Recreation in Recovery

As a Recreational Therapist, my goal is to teach my patients positive coping skills that they can take with them once they leave Arcadia Trails.  Many adults do not take time for play which greatly impacts one’s satisfaction with life.  Recreation and leisure time are critical for de-stressing, proper socialization, having fun, and simply taking time for yourself.  I encourage my patients to explore different outlets that fulfill them mentally, physically and spiritually.  

When working with this population, I consider the 8 Dimensions of Wellness to broaden the spectrum of activities to utilize. I discover what their specific interests and barriers are to develop a plan for ways they can dive into those interests and explore new options.  It is important to note that coping skills are different for everyone; and it is my goal to figure out what works for each individual’s needs.  Our patients at Arcadia Trails previously utilized substances to cope with hardships in life.  Replacing those habits with healthy alternatives is a big aspect in sustaining a sober lifestyle.  Boredom and loneliness are some of the most common factors that open the door for relapse after treatment.  Many patients will need to change their environment and even relationships to maintain sobriety.  When boredom and loneliness creep in, this can be tempting to call up an old drinking buddy or fall into their previous lifestyle.  This is one reason it is imperative to show my patients ways they can have fun without drugs and/or alcohol.  

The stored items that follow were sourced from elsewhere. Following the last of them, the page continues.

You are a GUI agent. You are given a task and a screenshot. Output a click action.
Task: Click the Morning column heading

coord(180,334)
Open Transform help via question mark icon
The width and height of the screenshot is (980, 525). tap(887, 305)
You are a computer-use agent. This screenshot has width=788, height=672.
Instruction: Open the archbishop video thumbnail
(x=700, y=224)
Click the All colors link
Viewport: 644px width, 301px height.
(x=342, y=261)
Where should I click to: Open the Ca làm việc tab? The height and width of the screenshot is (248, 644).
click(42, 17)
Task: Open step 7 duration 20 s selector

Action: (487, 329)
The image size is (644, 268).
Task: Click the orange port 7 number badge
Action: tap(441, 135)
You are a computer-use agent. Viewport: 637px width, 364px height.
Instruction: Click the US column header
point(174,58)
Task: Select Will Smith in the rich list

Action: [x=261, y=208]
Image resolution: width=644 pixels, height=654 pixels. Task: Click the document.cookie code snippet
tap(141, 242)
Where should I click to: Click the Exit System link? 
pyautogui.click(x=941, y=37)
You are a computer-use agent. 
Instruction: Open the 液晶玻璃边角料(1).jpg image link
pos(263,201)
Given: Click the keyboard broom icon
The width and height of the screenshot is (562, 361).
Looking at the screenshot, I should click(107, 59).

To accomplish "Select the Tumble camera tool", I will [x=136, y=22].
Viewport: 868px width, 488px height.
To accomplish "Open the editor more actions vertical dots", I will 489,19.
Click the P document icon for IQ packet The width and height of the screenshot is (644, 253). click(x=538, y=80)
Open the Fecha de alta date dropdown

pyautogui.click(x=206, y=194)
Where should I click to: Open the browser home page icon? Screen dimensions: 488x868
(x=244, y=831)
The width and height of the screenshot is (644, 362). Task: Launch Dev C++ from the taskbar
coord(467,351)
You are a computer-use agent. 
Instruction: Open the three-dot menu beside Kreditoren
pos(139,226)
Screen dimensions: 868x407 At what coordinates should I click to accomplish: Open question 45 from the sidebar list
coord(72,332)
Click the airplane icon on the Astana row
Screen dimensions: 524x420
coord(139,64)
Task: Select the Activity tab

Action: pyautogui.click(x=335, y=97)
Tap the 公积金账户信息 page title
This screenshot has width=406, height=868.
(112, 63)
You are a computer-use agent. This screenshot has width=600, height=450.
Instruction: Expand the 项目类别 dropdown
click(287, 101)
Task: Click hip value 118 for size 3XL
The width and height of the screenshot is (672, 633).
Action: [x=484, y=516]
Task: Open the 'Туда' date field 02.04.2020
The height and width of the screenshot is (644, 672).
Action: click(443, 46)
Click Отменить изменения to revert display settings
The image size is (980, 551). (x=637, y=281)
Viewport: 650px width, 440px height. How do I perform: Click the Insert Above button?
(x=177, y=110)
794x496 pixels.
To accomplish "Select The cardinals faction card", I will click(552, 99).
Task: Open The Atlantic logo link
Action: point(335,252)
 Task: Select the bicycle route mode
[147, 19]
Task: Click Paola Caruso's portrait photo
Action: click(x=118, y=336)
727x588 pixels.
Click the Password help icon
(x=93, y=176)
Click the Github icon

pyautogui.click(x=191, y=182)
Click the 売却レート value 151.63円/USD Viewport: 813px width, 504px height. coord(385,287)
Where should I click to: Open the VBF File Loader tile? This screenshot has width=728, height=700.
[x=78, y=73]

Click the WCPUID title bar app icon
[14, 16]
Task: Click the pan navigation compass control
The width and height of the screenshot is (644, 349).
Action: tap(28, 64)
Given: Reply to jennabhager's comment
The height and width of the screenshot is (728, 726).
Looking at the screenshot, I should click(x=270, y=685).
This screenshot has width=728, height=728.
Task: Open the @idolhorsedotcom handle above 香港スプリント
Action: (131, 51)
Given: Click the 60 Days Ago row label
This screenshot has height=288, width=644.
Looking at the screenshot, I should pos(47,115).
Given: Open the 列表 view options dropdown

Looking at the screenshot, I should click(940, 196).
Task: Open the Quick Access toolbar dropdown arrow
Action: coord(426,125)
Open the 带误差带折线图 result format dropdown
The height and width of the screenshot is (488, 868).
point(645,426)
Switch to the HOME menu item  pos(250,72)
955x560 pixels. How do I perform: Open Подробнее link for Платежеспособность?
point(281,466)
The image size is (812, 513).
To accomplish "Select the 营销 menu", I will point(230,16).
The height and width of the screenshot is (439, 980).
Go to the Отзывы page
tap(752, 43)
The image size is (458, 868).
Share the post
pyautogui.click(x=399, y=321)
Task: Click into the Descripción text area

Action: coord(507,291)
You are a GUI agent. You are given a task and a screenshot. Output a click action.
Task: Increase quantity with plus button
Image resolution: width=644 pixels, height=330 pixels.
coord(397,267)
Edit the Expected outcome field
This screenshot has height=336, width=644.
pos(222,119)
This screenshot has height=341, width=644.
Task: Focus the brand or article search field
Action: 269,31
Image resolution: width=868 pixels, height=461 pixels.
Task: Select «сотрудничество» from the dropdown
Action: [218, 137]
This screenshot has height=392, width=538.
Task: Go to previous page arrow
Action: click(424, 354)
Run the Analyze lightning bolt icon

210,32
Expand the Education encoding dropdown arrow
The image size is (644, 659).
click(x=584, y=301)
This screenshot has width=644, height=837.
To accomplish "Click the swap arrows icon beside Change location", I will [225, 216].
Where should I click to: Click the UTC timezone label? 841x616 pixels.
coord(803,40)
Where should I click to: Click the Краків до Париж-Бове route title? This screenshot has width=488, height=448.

In our program, we offer fitness groups every day.  Physical activity has numerous positive effects on the body, not only physically, but mentally as well. Exercise can boost self-esteem and confidence, reduce anxiety and depression, and help improve overall mood and sleep patterns to name a few.  Patients set short term goals for themselves that they can achieve while in treatment and longer-term goals to continue to work on after being discharged.  We discuss the many ways they can remain active when returning home such as joining a gym or community center, going for a run/walk around their neighborhood, taking the stairs instead of the elevator, etc.  

Recreational and leisure activities are excellent for improving social skills, communication skills, problem solving, goal setting, self-expression, mindfulness, and many more!  My hope is that our patients will emerge back into the community with confidence in themselves, as well as, the coping tools and resources necessary to enhance their success in having overall wellness.